Orang ... that 8 seconds slower thing is wrong - some postgame commentator error I picked up - it was much better than that. I'm definitely a curmudgeon - out of step - on this one, though, I freely confess and admit. My family (we all are riders - me thorouhbreds mostly) has kicked me around the block on this one!
True, they might burn down the house.You just can't trust them talking heads at all, hardly!
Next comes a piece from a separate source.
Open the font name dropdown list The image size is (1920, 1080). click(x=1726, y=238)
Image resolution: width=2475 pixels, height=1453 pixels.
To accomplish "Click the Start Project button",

Rocky, my wife follows horse racing incredibly intensely.She follows it year round in the US and abroad. She studies the lineage, the genetics, and watches racing daily on the HRC on satellite. The make up of this year's collection of horses was excellent. Note how many entries turned out for the Derby and then stayed for the other races. Their trainers truly expected they had quality horses and believed they could take a TC race. Another part that American Pharoah overcame was larger fields than Secretariat faced. Watch those old races and it is amazing how few the entries including at the Derby. Secretariat simply was a beast of an animal but American Pharoah faced some challenges Secretariat never faced including running the Derby from the 17th slot, those torrentials and the muddy to sopping wet Preakness track, and then ran away in the Belmont from start to finish with more left in the tank while gliding in at the line than any other horse. It was an awesome TC this year and a real test of horses and racing.I know I'm an outlier on this one - even wrongheaded, but think Pharoah is a fine, fine horse. Asfar as the crop of three year olds thouh, I have to disagree. It's a racing industry line. I have a brother who has worked race handicapping and track jobs of "putting the field together" for 35+ years and he and the trainers he knows have been shaking there heads over this bunch since very early this year. I gather Pharoah will compete this year, then retire per breeding rights contract. I do expect him to continue to do very well.